DATA SHOWN section start
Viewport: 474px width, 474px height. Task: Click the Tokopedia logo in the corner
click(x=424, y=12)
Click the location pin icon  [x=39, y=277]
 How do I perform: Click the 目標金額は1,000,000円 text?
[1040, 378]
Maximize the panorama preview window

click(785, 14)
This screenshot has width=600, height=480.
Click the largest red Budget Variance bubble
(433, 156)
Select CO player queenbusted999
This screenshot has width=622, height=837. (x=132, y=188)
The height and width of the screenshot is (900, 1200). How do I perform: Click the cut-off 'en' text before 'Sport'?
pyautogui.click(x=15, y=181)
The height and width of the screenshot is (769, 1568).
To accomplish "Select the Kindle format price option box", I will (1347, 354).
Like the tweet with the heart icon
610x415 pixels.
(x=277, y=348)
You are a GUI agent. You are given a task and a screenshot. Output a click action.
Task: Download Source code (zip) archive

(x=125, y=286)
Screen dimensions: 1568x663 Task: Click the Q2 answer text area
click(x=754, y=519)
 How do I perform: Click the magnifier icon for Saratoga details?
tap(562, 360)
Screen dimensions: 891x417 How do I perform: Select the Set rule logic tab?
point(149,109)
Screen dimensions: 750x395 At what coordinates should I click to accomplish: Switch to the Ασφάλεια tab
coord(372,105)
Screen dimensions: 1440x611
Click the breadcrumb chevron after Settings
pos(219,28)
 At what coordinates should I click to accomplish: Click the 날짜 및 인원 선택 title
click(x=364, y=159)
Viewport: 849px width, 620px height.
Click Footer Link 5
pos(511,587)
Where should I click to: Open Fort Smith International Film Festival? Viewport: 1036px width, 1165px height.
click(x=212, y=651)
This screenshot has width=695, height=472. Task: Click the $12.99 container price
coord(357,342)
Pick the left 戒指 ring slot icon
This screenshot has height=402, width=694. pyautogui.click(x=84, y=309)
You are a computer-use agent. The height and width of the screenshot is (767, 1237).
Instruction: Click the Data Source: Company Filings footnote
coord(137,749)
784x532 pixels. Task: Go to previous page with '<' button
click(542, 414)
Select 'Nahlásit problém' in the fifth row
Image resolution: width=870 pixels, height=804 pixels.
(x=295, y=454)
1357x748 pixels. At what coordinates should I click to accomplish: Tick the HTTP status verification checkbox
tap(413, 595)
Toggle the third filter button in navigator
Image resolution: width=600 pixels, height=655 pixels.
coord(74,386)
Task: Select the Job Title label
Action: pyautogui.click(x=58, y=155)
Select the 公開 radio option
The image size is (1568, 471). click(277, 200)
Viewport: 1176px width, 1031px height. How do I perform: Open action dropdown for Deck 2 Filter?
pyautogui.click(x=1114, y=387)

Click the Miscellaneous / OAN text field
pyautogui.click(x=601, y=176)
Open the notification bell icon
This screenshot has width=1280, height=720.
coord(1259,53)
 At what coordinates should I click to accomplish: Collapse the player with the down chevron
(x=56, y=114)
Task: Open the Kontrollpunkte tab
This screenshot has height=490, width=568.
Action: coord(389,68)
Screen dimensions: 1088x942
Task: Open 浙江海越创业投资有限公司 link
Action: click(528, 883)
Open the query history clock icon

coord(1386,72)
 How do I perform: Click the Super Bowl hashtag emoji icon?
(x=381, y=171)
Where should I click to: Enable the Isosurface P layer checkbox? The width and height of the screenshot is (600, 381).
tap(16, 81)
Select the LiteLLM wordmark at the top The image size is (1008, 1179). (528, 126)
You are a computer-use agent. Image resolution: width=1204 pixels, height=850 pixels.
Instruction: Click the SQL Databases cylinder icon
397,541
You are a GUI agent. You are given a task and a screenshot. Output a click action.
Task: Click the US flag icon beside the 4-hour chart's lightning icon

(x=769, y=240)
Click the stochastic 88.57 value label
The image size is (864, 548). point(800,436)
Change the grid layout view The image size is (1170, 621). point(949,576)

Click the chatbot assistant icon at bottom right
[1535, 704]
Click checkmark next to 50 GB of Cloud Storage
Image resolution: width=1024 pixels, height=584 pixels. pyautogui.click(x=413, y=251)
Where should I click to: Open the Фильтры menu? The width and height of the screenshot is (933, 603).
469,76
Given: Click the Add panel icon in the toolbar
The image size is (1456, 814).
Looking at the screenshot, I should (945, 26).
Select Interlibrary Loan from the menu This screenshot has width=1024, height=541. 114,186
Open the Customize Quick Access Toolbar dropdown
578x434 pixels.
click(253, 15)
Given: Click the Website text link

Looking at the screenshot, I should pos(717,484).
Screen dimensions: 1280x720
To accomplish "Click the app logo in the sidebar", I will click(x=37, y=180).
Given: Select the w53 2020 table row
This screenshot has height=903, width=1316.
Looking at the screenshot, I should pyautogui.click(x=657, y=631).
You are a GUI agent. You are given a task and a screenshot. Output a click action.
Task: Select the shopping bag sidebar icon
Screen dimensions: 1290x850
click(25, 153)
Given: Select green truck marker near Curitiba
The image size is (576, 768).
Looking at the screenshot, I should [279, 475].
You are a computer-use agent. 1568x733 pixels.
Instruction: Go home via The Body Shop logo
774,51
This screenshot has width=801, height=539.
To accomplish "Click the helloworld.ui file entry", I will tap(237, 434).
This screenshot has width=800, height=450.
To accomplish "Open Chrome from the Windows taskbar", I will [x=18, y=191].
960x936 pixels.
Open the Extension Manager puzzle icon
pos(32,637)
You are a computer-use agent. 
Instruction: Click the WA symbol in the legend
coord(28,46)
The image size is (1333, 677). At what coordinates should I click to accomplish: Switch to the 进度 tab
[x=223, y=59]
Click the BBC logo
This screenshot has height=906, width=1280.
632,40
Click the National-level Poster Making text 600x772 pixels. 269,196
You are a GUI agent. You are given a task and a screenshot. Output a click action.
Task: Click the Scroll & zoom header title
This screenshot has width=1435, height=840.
DATA SHOWN section end
_WHAT YOU WILL DO_
Write out exactly the lines between the start of the entries and the line containing "The height and width of the screenshot is (769, 1568).", including that line and the first one.

_WRITTEN REPLY_
Viewport: 474px width, 474px height. Task: Click the Tokopedia logo in the corner
click(x=424, y=12)
Click the location pin icon  [x=39, y=277]
 How do I perform: Click the 目標金額は1,000,000円 text?
[1040, 378]
Maximize the panorama preview window

click(785, 14)
This screenshot has width=600, height=480.
Click the largest red Budget Variance bubble
(433, 156)
Select CO player queenbusted999
This screenshot has width=622, height=837. (x=132, y=188)
The height and width of the screenshot is (900, 1200). How do I perform: Click the cut-off 'en' text before 'Sport'?
pyautogui.click(x=15, y=181)
The height and width of the screenshot is (769, 1568).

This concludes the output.